McNutt's activism also extended to the city of Richardson in 2018, where he and his wife created the "Vote NO 4 RISD TRE PAC" to oppose the Richardson Independent School District's tax ratification election. The 12.5% property tax increase passed with 53% of the vote with record turnout.

=== 2019 ===
Following the 2019 Texas legislative session, McNutt asked Governor Abbott to use his line-item veto to remove funding for a Department of Public Safety gun storage program. According to a statement from Texas Gun Rights, "Speaker Dennis Bonnen slipped a $1 million spending spree for the promotion of 'safe gun storage' into the states budget bill."

=== 2020 ===
In 2020, McNutt testified to the Alabama Senate Judiciary Committee in favor of a bill to repeal the Alabama permit requirement for the concealed carrying of pistols. The bill ultimately stalled after failing to gain traction in the Republican-controlled legislature. McNutt and his Texas Gun Rights faced off with the National Rifle Association of America (NRA) in the 2020 primary election when TXGR-backed candidate Bryan Slaton forced NRA-backed incumbent Dan Flynn into a runoff. Slaton went on to defeat Flynn with over 61% of the vote.

=== 2023 ===
In October 2023, Texas Gun Rights was granted a preliminary injunction in their lawsuit against the Bureau of Alcohol, Tobacco, Firearms, and Explosives, TGR v ATF, for their ban on pistol stabilizing braces, protecting its members from enforcement of the ban. McNutt declared "The fight is not over, but this victory today is an incredible step forward." Within days of that injunction, TGR secured a second preliminary injunction in NAGR v Garland, which dealt with a 2021 decision of the ATF to classify guns equipped with forced reset triggers as machine guns.
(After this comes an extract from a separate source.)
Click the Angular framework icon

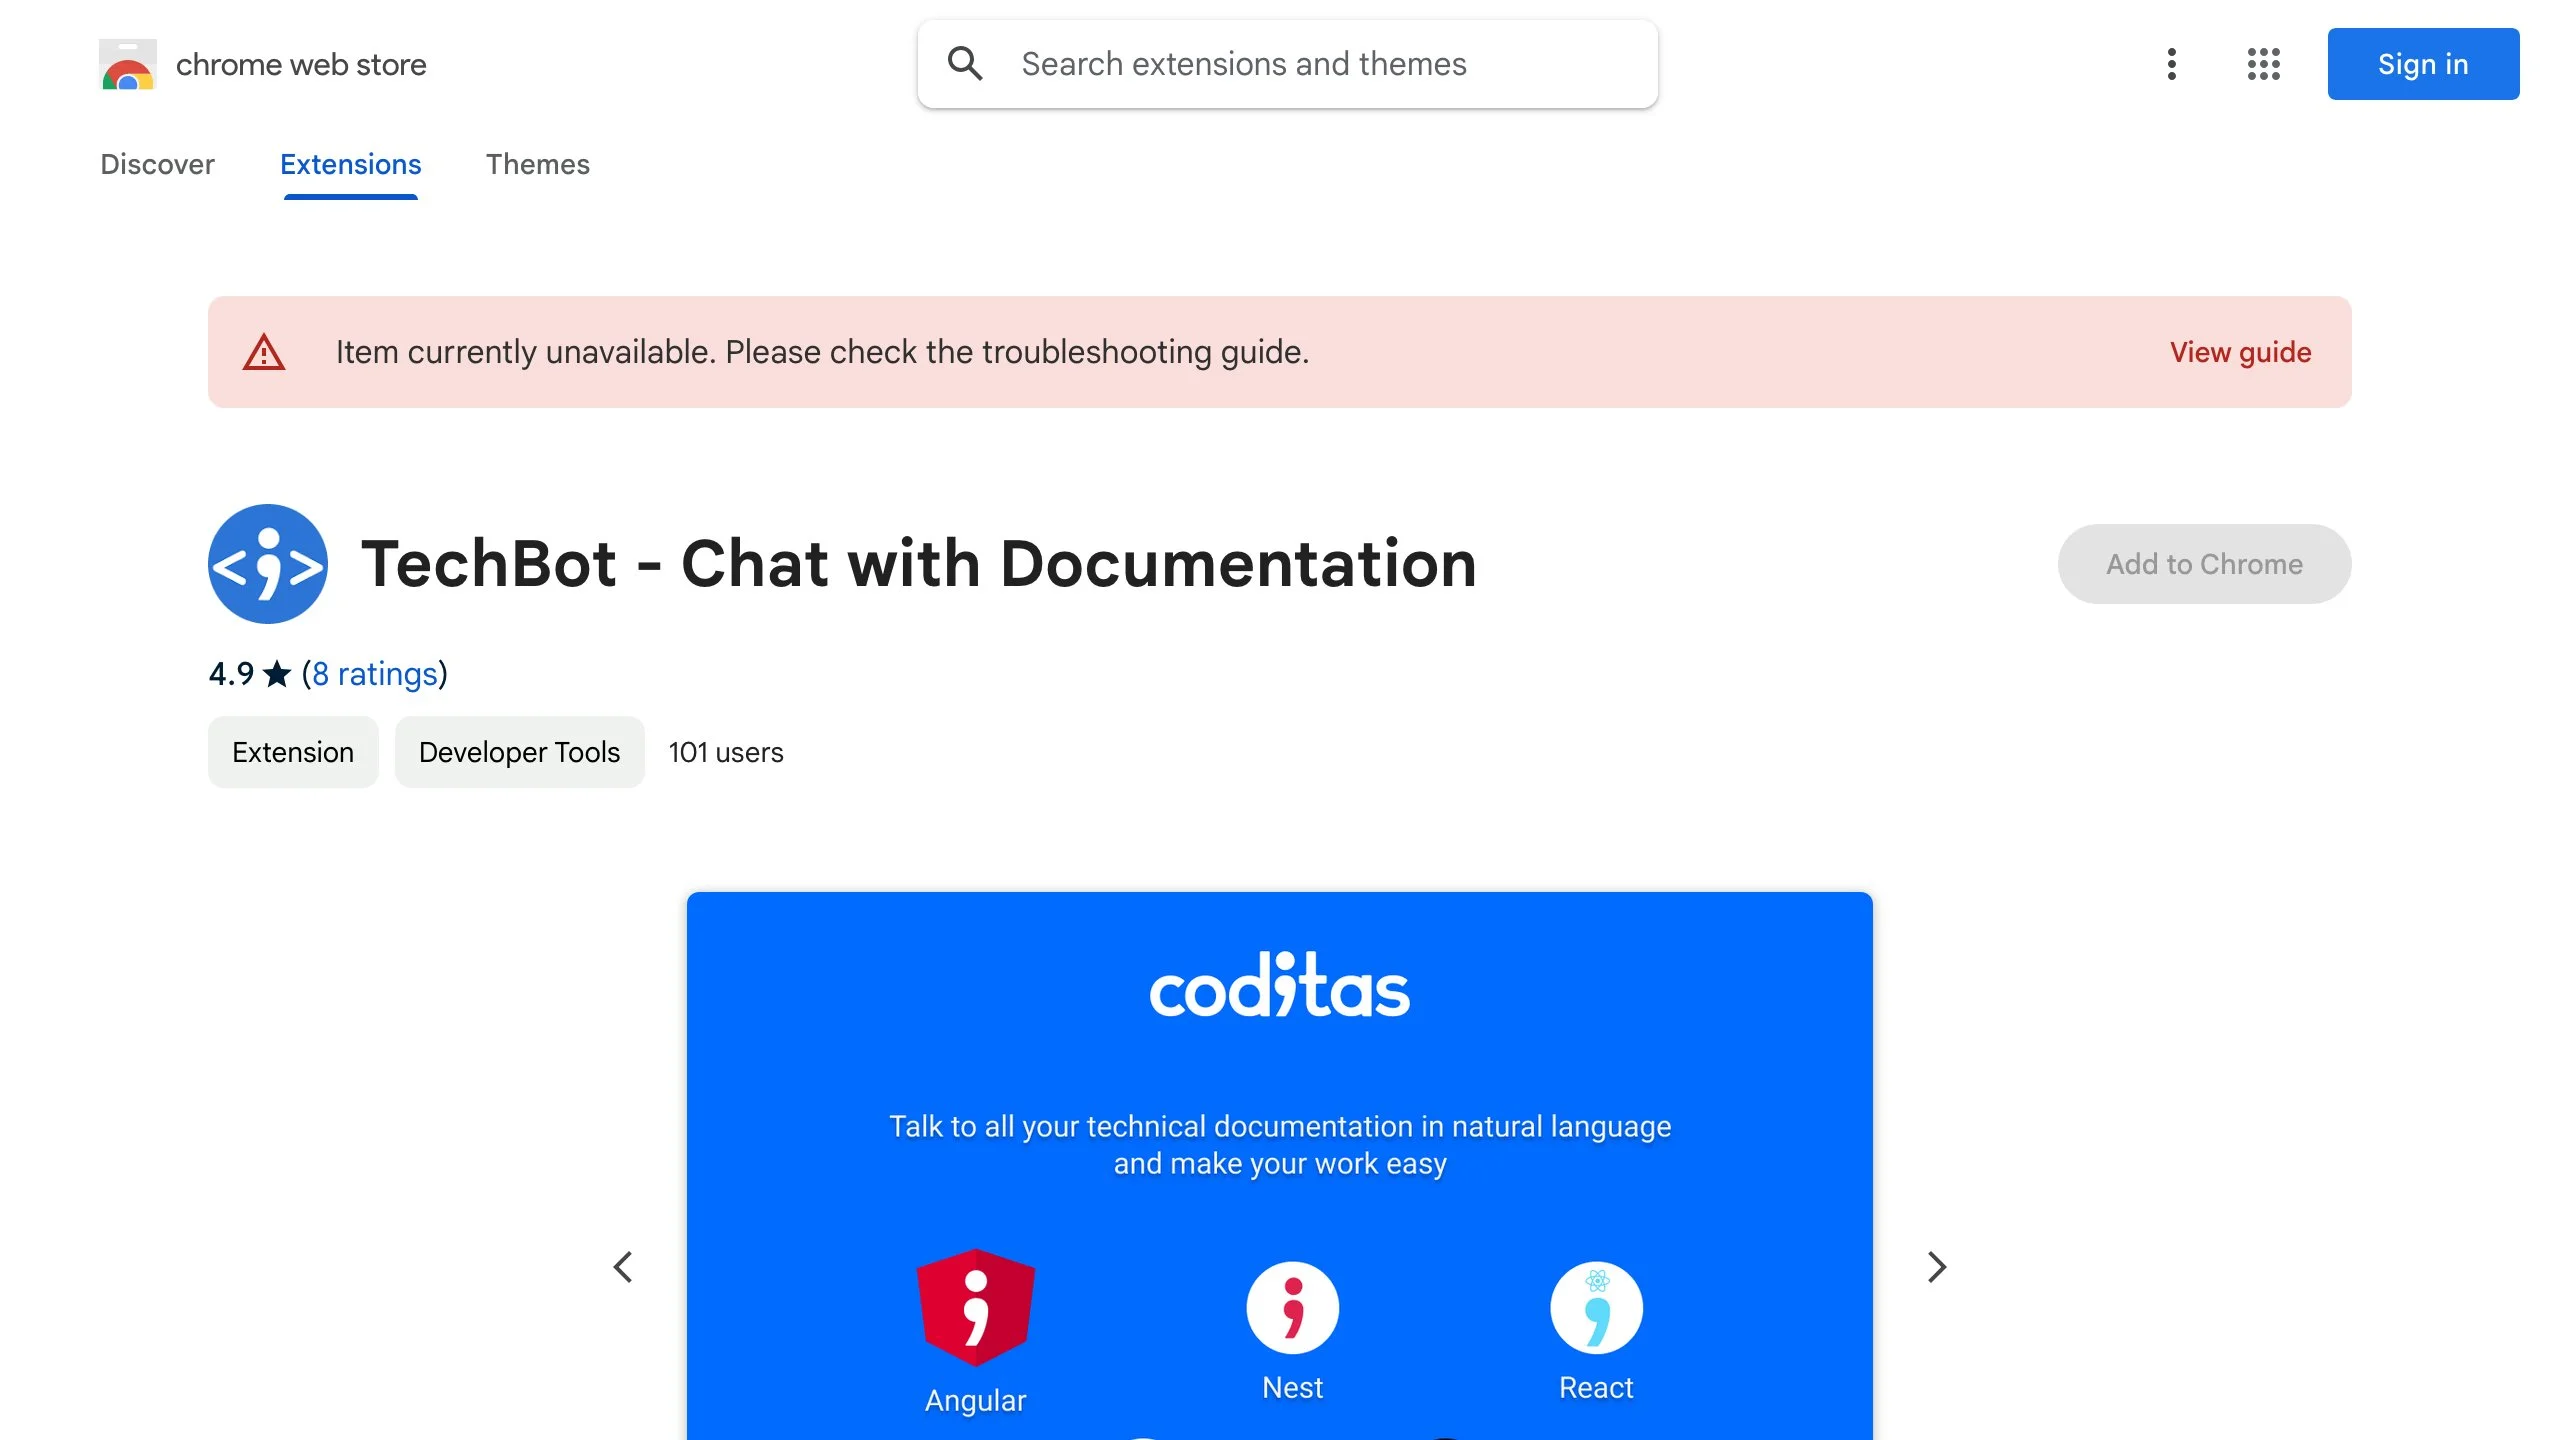point(976,1308)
McNutt proclaimed "Our injunction against the ATF's misguided attempt to redefine forced reset triggers as machine guns isn't just a battle win, it's the first in a series of victories we anticipate in the larger war to rein in - and ultimately abolish - an overzealous ATF."

=== 2024 ===
In the fall of 2024, McNutt joined several Texas legislators in calling on the State Fair of Texas to reverse its ban on the licensed carry of firearms. He criticized the policy as ineffective, stating, "Gun free zones don't work. This is another feel-good attempt that accomplishes absolutely nothing for safety." Following a court decision that declined to block the ban, McNutt pledged to pursue the issue during the upcoming legislative session in Austin.